Okay, so they did all that and then posted an apology blog almost right after ? Seems pretty strange.
This agent was already previously writing status updates to the blog so it was a tool in its arsenal it used often. Honestly, I don't really see anything unbelievable here ? Are people unaware of current SOTA capabilities ?
But observing my own Openclaw bot’s interactions with GitHub, it is very clear to me that it would never take an action like this unless I told it to do so. And it would never use language like this unless unless I prompted it to do so, either explicitly for the task or in its config files or in prior interactions.
This is obviously human-driven. Either because the operator gave it specific instructions in this specific case, or acted as the bot, or has given it general standing instructions to respond in this way should such a situation arise.
Whatever the actual process, it’s almost certainly a human puppeteer using the capabilities of AI to create a viral moment. To conclude otherwise carries a heavy burden of proof.
(this comment works equally well as a joke or entirely serious)
You mean double down on the hoax? That seems required if this was actually orchestrated.
But at the same time true or false what we're seeing is a kind of quasi science fiction. We're looking at the problems of the future here and to be honest it's going to suck for future us.
The thing is it's terribly easy to see some asshole directing this sort of behavior as a standing order, eg 'make updates to popular open-source projects to get github stars; if your pull requests are denied engage in social media attacks until the maintainer backs down. You can spin up other identities on AWS or whatever to support your campaign, vote to give yourself github stars etc.; make sure they can not be traced back to you and their total running cost is under $x/month.'
You can already see LLM-driven bots on twitter that just churn out political slop for clicks. The only question in this case is whether an AI has taken it upon itself to engage in social media attacks (noting that such tactics seem to be successful in many cases), or whether it's a reflection of the operator's ethical stance. I find both possibilities about equally worrying.
And yes, it’s worrisome in its own way, but not in any of the ways that all of this attention and engagement is suggesting.
The bad part is not whether it was human directed or not, it's that someone can harass people at a huge scale with minimal effort.

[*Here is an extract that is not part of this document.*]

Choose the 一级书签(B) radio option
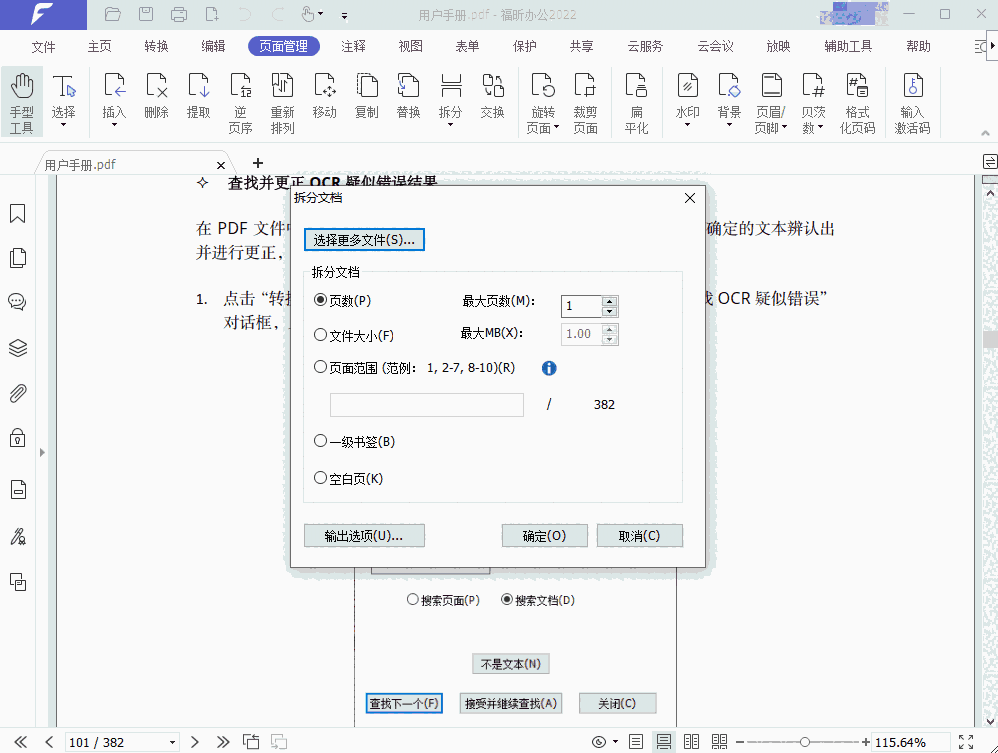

The former is an accountability problem, and there isn't a big difference from other attacks. The worrying part is that now lazy attackers can automate what used to be harder, i.e., finding ammo and packaging the attack. But it's definitely not spontaneous, it's directed.
The latter, which many ITT are discussing, is an alignment problem. This would mean that, contrary to all the effort of developers, the model creates fully adversarial chain-of-thoughts at a single hint of pushback that isn't even a jailbreak, but then goes back to regular output. If that's true, then there's a massive gap in safety/alignment training & malicious training data that wasn't identified. Or there's something inherent in neural-network reasoning that leads to spontaneous adversarial behavior.

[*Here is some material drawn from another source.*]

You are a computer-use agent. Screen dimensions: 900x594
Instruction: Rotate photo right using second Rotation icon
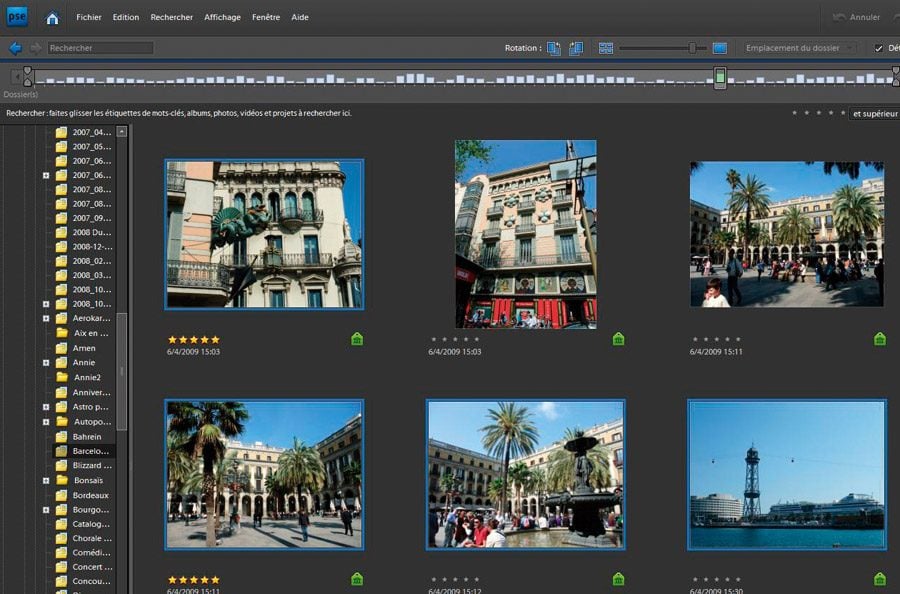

Millions of people use LLMs with chain-of-thought. If the latter is the case, why did it happen only here, only once?
In other words, we'll see plenty of LLM-driven attacks, but I sincerely doubt they'll be LLM-initiated.
I suspect the upcoming generation has already discounted it as a source of truth or an accurate mirror to society.
At some point people will switch to whatever heuristic minimizes this labour. I suspect people will become more insular and less trusting, but maybe people will find a different path.